Mulquinier d'images, - tel est le poète ! (Au féminin comme au masculin)
N'est-ce pas Angèle ?
Amicizia
Rédigé par : Serge Venturini | 04 juin 2007 à 05:13
Ton texte, Angèle, est une aimantation de lectures : lectures d'écriture. Ecritures de l'écart, vibrations sonores ; danses mellifères tressées au frimas des ténèbres.
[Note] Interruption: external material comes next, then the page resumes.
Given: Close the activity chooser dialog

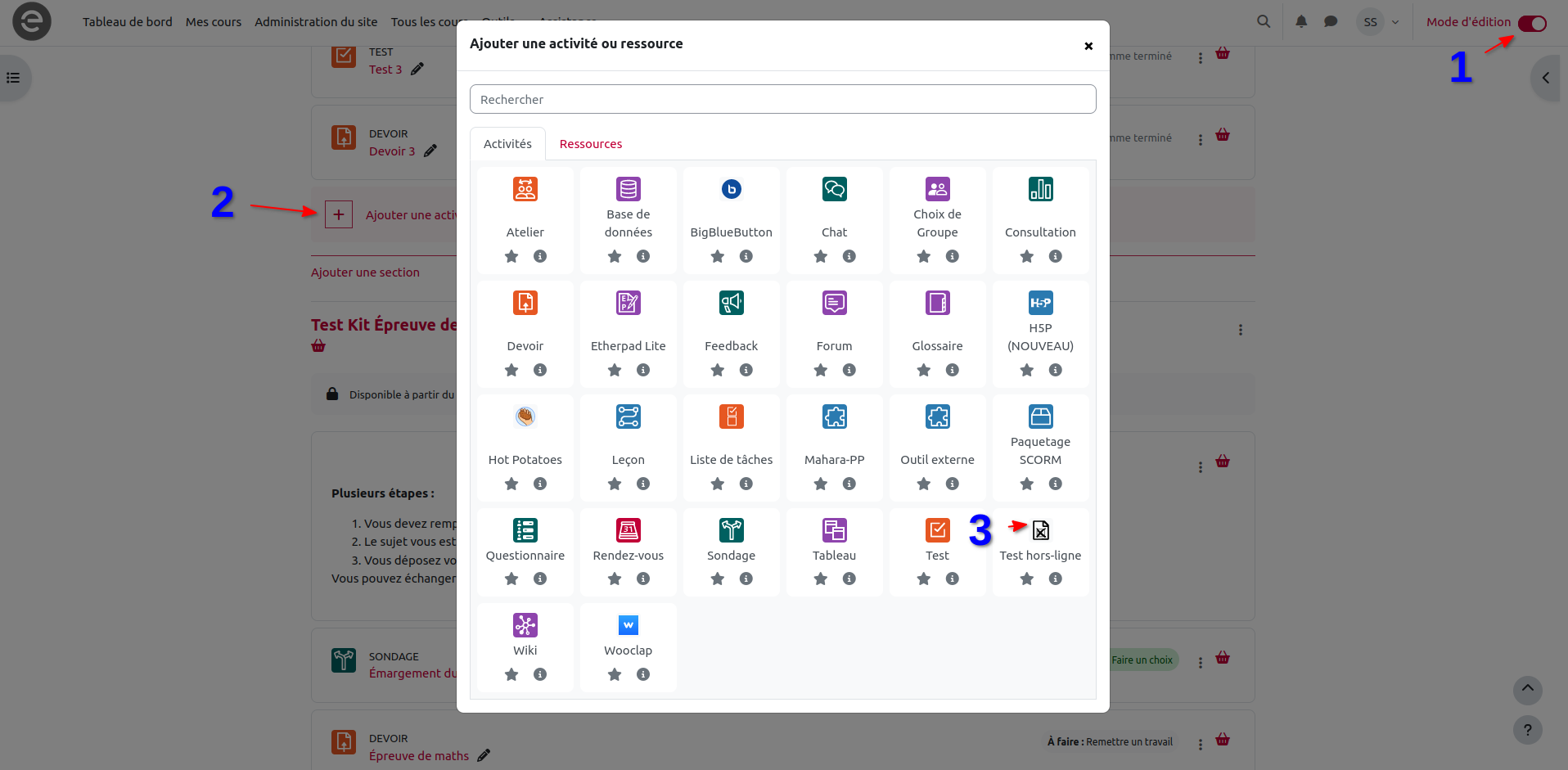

Si bien qu'absente de tout bouquet en sa page nocturne, la fleur du texte-poème vient éclore en constellations nomades, en multitudes dispersées : un rien germinatif d'éphémères où résonnent les cymbales enchevêtrées de la nuit.
"Ecrire...
L'encrier, cristal comme une conscience, avec sa goutte, au fond, de ténèbres relatives à ce que quelque chose soit: puis, écarte la lampe.
Tu remarquas, on n'écrit pas, lumineusement, sur champ obscur l'alphabet des astres..." (Mallarmé)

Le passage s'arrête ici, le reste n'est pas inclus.